#### [Text provided]
....................

I suppose “being practical” explains why English speakers use so few syllables compared to everybody else.  (I asked a linguistics major why so few syllables, but he didn’t know) Another word shortener, I think, is the standard default to put the accent on the first syllable. Which has the added bonus of making English nice for singing popular songs. At least, that’s what a famous Swedish group said. They thought it was practical to just take the first letter from each of their names to give their band a nice short two-syllable title.

When I was a boy my brother Jim taught me to say the fuzzy name Jean Val Jean, a name which buzzes on your tongue, sounding fun to say, like the name of Pooh’s friend, Tigger. (Not Teeger) Therefore when I read a children’s story, in English, of poor Jean Val Jean doing years in prison for stealing one loaf of bread, I made an exception for his name… but not for everybody else in the book. And I did not call the author Veectwa Yugo. No. In Victor Hugo’s world I read everyone’s name in English. You hear what I’m saying? I Anglicized their names… according to our traditional default.

Speaking of Jean Val Jean, and practical defaults, our NATO forces, with lives at stake, are eminently practical: In a Quebec army base where I was stationed, “Saint Jean,” was pronounced “Saint Jeen” to avoid mistakes. And to default Anglicize, of course. Similarly, during the Second World War, to avoid any mistakes from confusing Iraq and Iran, the allied forces changed their maps to make the latter “Persia.”

....................

#### [Source material]
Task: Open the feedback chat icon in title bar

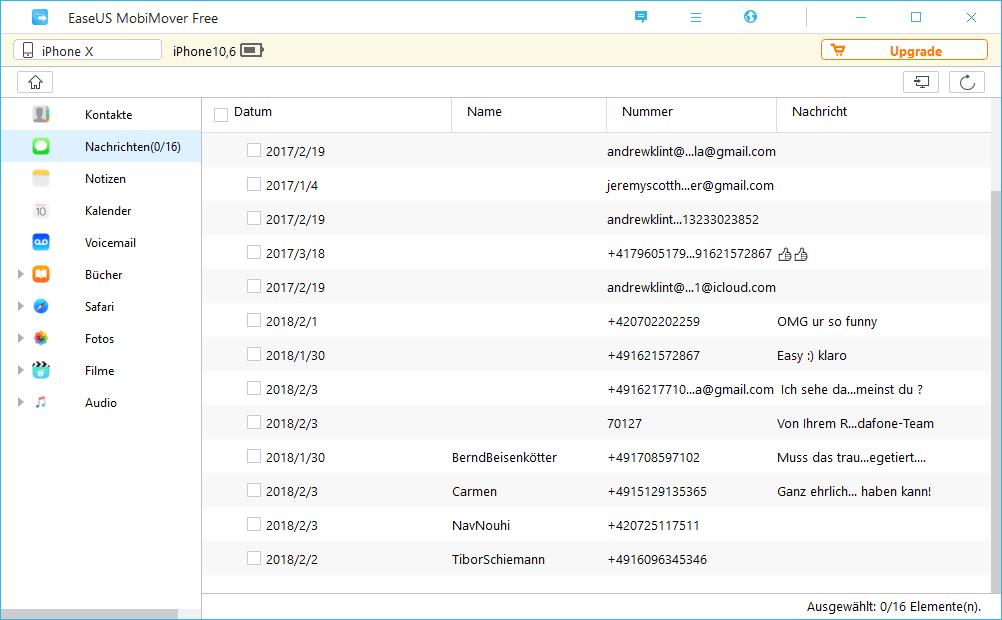Action: (x=641, y=18)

....................

#### [Directive 1]
In the passage on Anglicizing names, how was "Saint Jean" pronounced at the Quebec army base?
#### [Directive 2]
Continue the passage on Anglicizing names from its last sentence.

#### [Written answer 1]
It was pronounced "Saint Jeen," to avoid mistakes.

#### [Written answer 2]
Of course, in any language, unless you speak Esperanto, there will always be some exceptions… Being polite means not making new ones gratuitously. Call me old fashioned, but it’s only common sense to anglicize everything that’s not nailed down. And besides, as a North American, anglicizing is my culture, my Traditional Culture. It’s a humble culture, as honest as bread and butter: I won’t pronounce Paris as the French do… unless I’m joking, “How do you keep them down on the farm after they’ve seen gay Paree?”

“But wait!” cries a voice from the peanut gallery. “Speaking of Hugo and the classics, ooh, I just loved reading War and Peace, by Tolstoy, and so I ask you: Won’t it hurt those people’s feelings to Anglicize their names?” 

Surely the answer’s obvious: No, not if they overhear me speaking English. Not if they are thousands of miles away in Russia, and hundreds of years away in time, and only fictional characters to begin with… Oh all right, sometimes I will compromise while they’re still alive, but I tell you: Once they’re dead? They’re Anglicized!

Remember that president and war hero “of France,”—“De Gaulle?”—I like the pun—the fellow who wanted Britain kept out of the EU? And France out of NATO? Today no one in London calls him Sharlez De Gaulle. Except folks inside the French embassy, and even they respect British culture, calling him Charles, if they meet you outside in Trafalgar Square. 

Unfortunately, there will always be some who see themselves as being in the “jet set,” the elite, the ones like Canada’s Justin Trudeau who believe in us being without traditions and without roots. Before Brexit, they were the ones in Britain who wanted Britain to replace the pound sterling with the Eurodollar. So they could jet to “the continent” easily. They would be the same guys who now wish to multiply the sheer number of exceptions to memorize. This at the expense of their rural cousins down the highway,  as my brother Jim drives his truck.


I can only guess why.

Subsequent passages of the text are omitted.